The catalyst in the creation of abstract expressionism, a movement centered in New York City in the 1940s and 1950s, was undoubtedly the presence in the United States of many refugee European surrealists. Their exploration of the unconscious and of techniques employing accident intrigued Jackson Pollock, Willem de Kooning, Hans Hofmann, and many others. These artists, who favored surrealist automatism (a technique similar to automatic writing) and expressionism, were known as gestural painters. In the hands of Pollock, for example, the painting technique involved dripping colors over large canvases to create energetic, random patterns. Other abstract expressionists, such as Mark Rothko and Barnett Newman, developed color-field painting, applying great expanses of subtly modulated color to the canvas.
In the 1960s, new styles and movements were initiated. Some painters continued in the path of abstraction, as exemplified by the op art works of Hungarian-born Victor Vasarély. Where op art relies on producing generally abstract optical illusions for its effect, pop art, as in the witty works of its originator, the English artist Richard Hamilton, is representational. Pop artists drew their imagery from advertising billboards, movies, comic strips, and ordinary, everyday objects. Robert Rauschenberg, Jasper Johns, Jim Dine, Roy Lichtenstein, Tom Wesselmann, James Rosenquist, and Andy Warhol were major American pop artists.
The ironic images of pop art helped clear the way for a revival of realist painting. Realism is a continuous but highly individualistic tradition in American art, encompassing such diverse painters as Thomas Eakins, Sloan, Hopper, Andrew Wyeth, and Fairfield Porter. The realists who received the most attention in the 1970s and 1980s were those who had assimilated some of the aesthetic concerns of abstract art. Photorealism relied on photography to achieve a precisely detailed, impersonal kind of realist painting, as in the meticulous cityscapes of Richard Estes.
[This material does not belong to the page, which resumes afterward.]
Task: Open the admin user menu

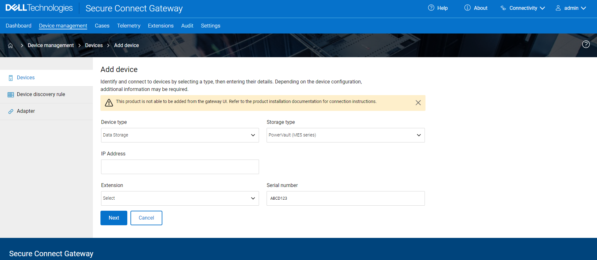Action: pos(571,8)
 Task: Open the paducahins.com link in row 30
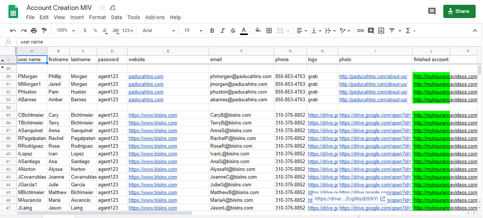coord(146,76)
The rigorously structured nude figures of Philip Pearlstein and the flatly composed paintings of Alex Katz and Wayne Thiebaud also imparted a cool, abstract tone to realism.
After the intense subjectivism of abstract expressionism, abstract painting moved toward a more impersonal, rigorous formal purity. The culmination of this tendency was minimalism, in which painting was reduced to simple geometric forms, rhythmic patterns, or single colors. Leading minimalists included Kenneth Noland, Larry Poons, Robert Ryman, and Brice Marden. A related movement, hard-edge abstraction, evolved toward more complex and dynamic abstract compositions in the works of Frank Stella and Al Held. Conceptual art, influenced by Duchamp's dictum that painting should be “at the service of the mind,” often consisted of only a single word or a theoretical statement.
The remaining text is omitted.